• **REQUEST**
In the timeshare forum thread, which company officer argued during a conference call that Congress should pass a financial bailout package?

Timeshare sales are not included in residential sales.


----------



## winger (Oct 2, 2008)

joestein said:


> Wow, no new sales.  I can't imagine that they didn't sell any timeshares in the 3rd qtr.  The sales must be reserved to cover the debt on them.



does residential sale mean timeshare sale??n


----------



## dmaxdmax (Oct 2, 2008)

The easiest way to cut expenses is chop heads.  I won't be surprised if the staff/unit ratio gets hit.  If I were a shareholder I'd demand it, especially in properties that are sold-out.


----------



## JimC (Oct 2, 2008)

dmaxdmax said:


> The easiest way to cut expenses is chop heads.  I won't be surprised if the staff/unit ratio gets hit.  If I were a shareholder I'd demand it, especially in properties that are sold-out.



Why?  The owners pay for it not Marriott shareholders.


----------



## JimC (Oct 2, 2008)

cp73 said:


> This should take away any worries buyers have about ROFR. Sure doesn't look like to me they will be interfearing and intercepting many offers. So much for any of you that thought ROFR helps keep your prices up.



ROFR keeps prices up if it is exercised.  

I wonder how many timeshares are financed?  Tighter underwriting standards and limited credit availability would hit here even harder than it has already hit auto sales.


----------



## gores95 (Oct 2, 2008)

rfb813 said:


> In a sober conference call with investors, Chief Financial Officer Arne Sorenson argued that Congress should pass a financial bailout package:  "There are thousands, maybe tens of thousands of jobs at stake in our company alone, and we are typical," he said. And it is crucial "that the plan be big and enacted very, very soon."



You know I am still on the fence about this whole "Government bailing out large corporate businesses" but Marriott wasn't hit with the whole sub-prime fiasco, now were they??

• **SOURCE DATA**
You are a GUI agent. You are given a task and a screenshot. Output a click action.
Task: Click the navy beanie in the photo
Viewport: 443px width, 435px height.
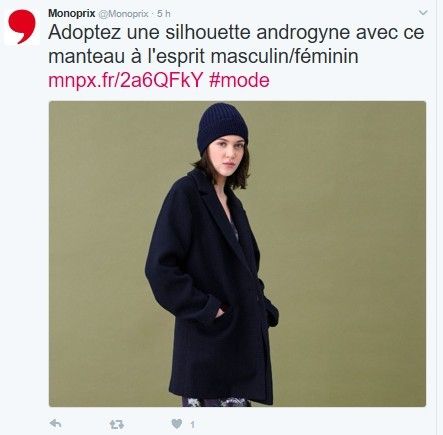coord(222,127)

• **TASK RESPONSE**
Chief Financial Officer Arne Sorenson.